(Dataset items)
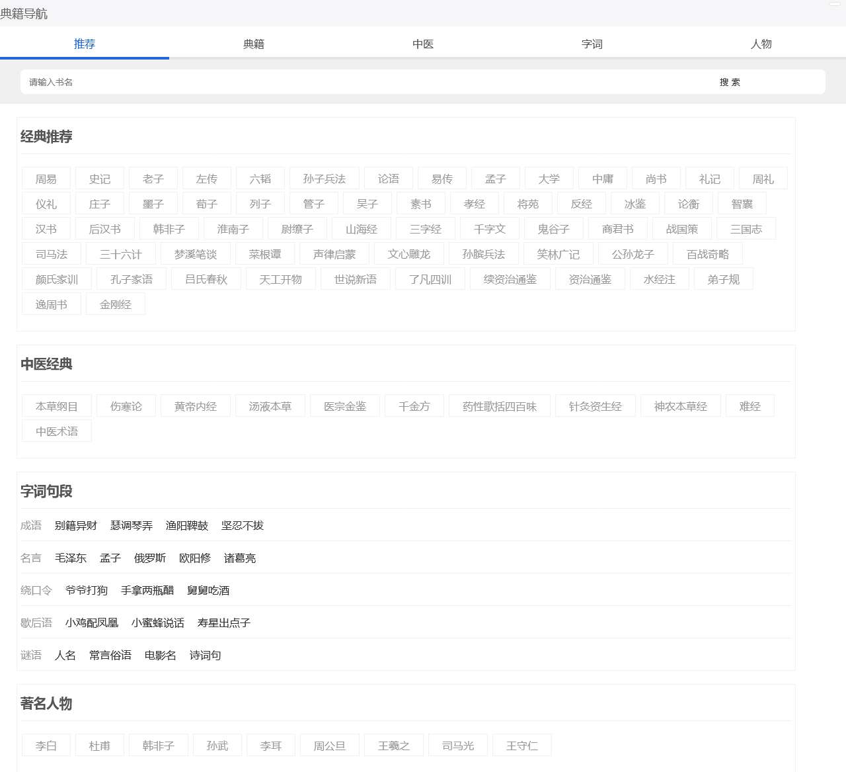Click the 搜索 search button
The height and width of the screenshot is (772, 846).
tap(730, 82)
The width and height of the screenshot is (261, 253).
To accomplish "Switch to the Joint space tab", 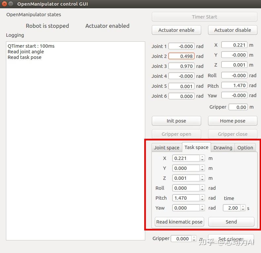I will (x=166, y=148).
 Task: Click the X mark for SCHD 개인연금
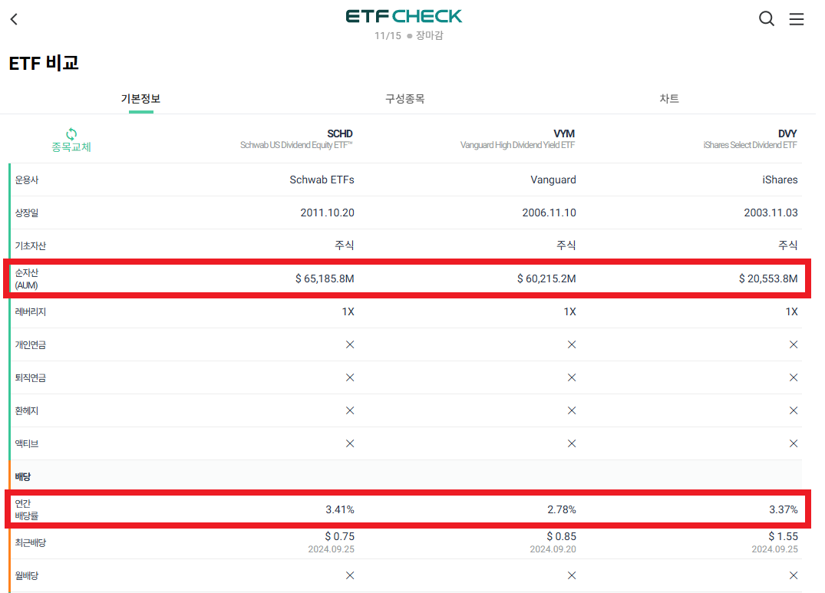tap(350, 344)
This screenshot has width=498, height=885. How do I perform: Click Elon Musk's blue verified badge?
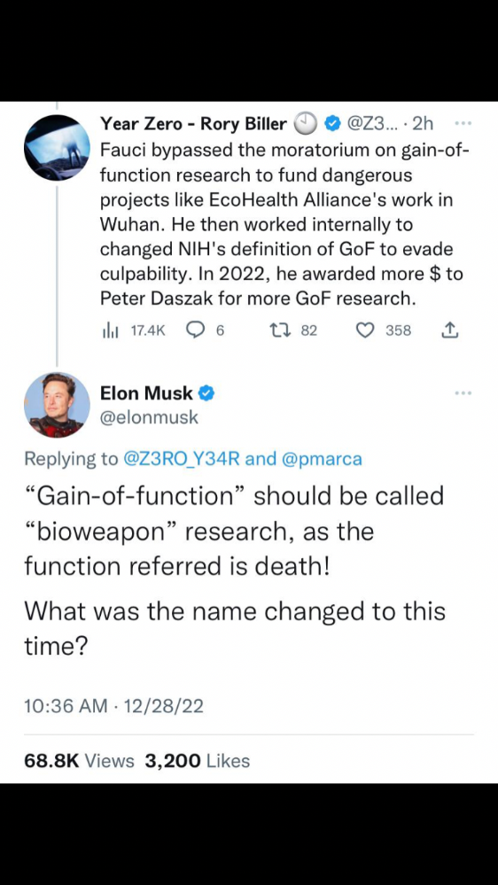206,393
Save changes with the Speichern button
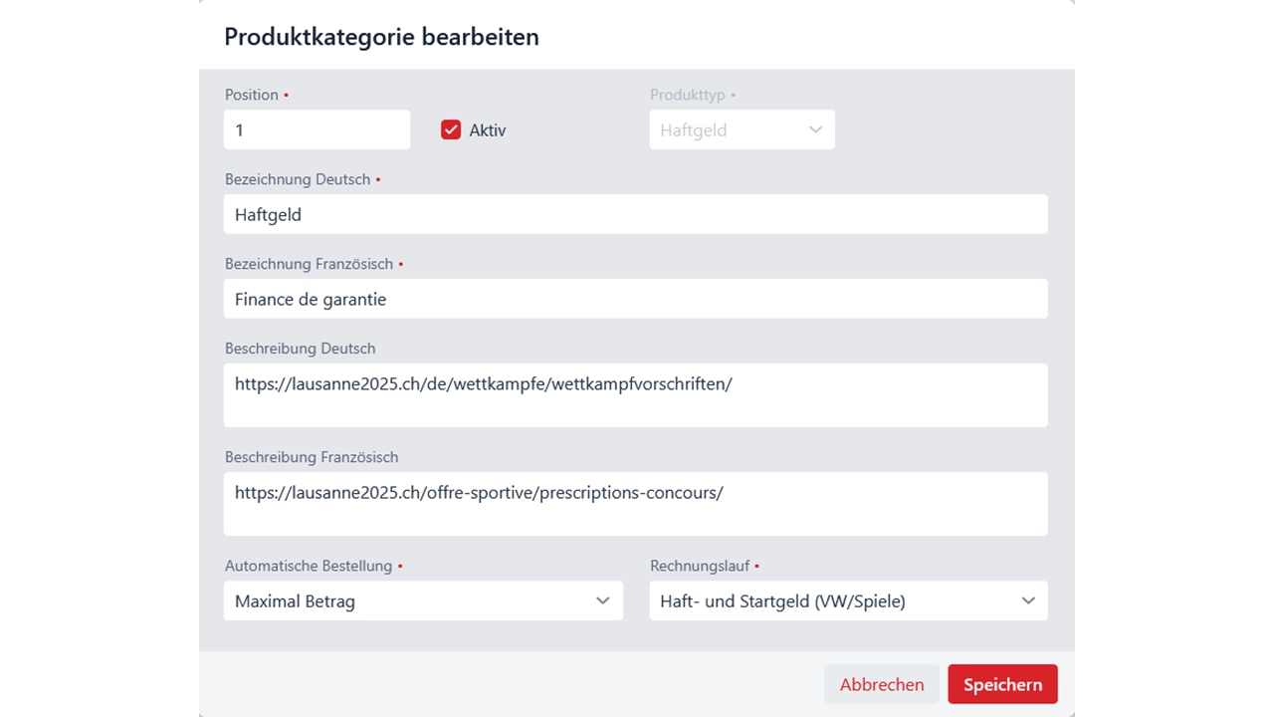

Exercise goal>
Edit the lines from the one containing "This screenshot has" through the end of the material, replacing "blue" with "gray" and changing nothing else. Leave the pictures out of your answer.

The answer>
This screenshot has width=498, height=885. How do I perform: Click Elon Musk's gray verified badge?
206,393
Save changes with the Speichern button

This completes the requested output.